Klusowski, J. Prediction Horizons Influence Expectations of Trend Continuation vs. Reversal. Manuscript in preparation.


People commonly make forecasts across short and long horizons (e.g., next month vs. next quarter), yet the effects of these variations remain understudied. This research shows that such horizons influence the degree to which people expect existing trends to continue or reverse, even for the immediate future. For example, people expect greater trend continuation in the next period when predicting the next period only rather than the next three periods. These effects manifest consistently for increasing, decreasing, and repeating sequences as well as for skill and chance domains, which typically show opposing patterns. These tendencies seem to emerge because, compared to short horizons, long horizons elicit beliefs that imbalances in trends cannot persist.
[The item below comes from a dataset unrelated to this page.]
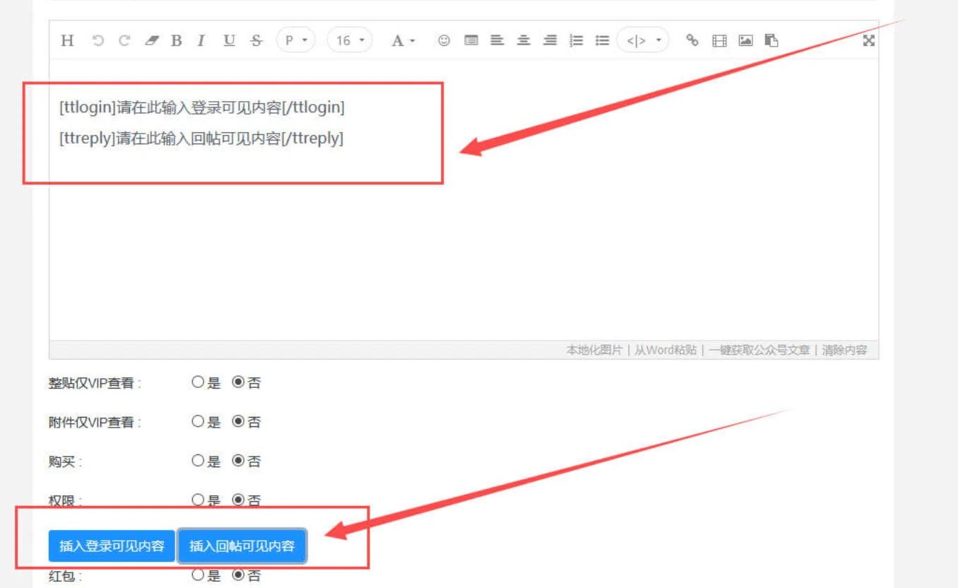Insert an emoji from the smiley icon

tap(444, 40)
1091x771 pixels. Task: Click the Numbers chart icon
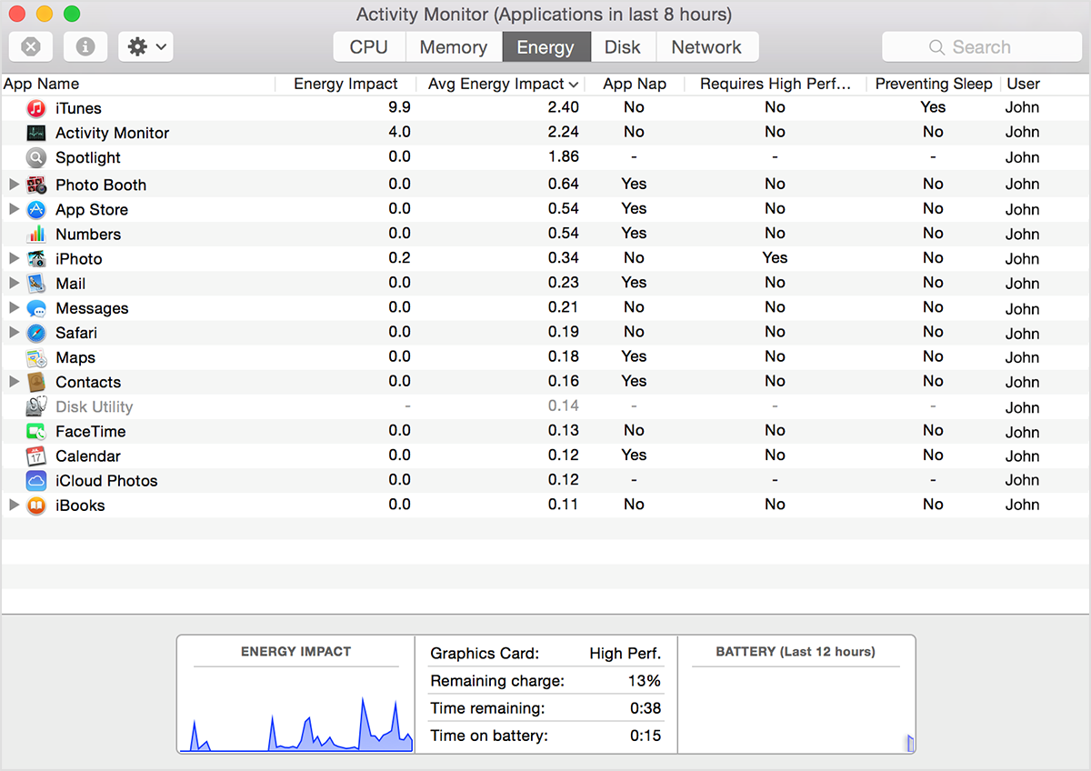pyautogui.click(x=36, y=234)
Theoretically, this research contributes to the literature on post-trend predictions (positive vs. negative recency). Previous research has largely considered forecasting as a retrospective process dependent on past trend characteristics, e.g., streak origin and length. The present research suggests that this process can also be prospective, i.e., dependent on future period attributes. In addition, it also extends the work on temporal distance (near vs. distant forecasts) or categorical scope (narrow vs. broad brackets) by suggesting distinct and even opposite predictions. Practically, these findings suggest that business managers and policymakers should be aware of these effects to understand and influence forecasts: When trend characteristics themselves are not malleable, prediction horizons can be a useful method to manage expectations in financial markets, performance outcomes, and many other important metrics across domains.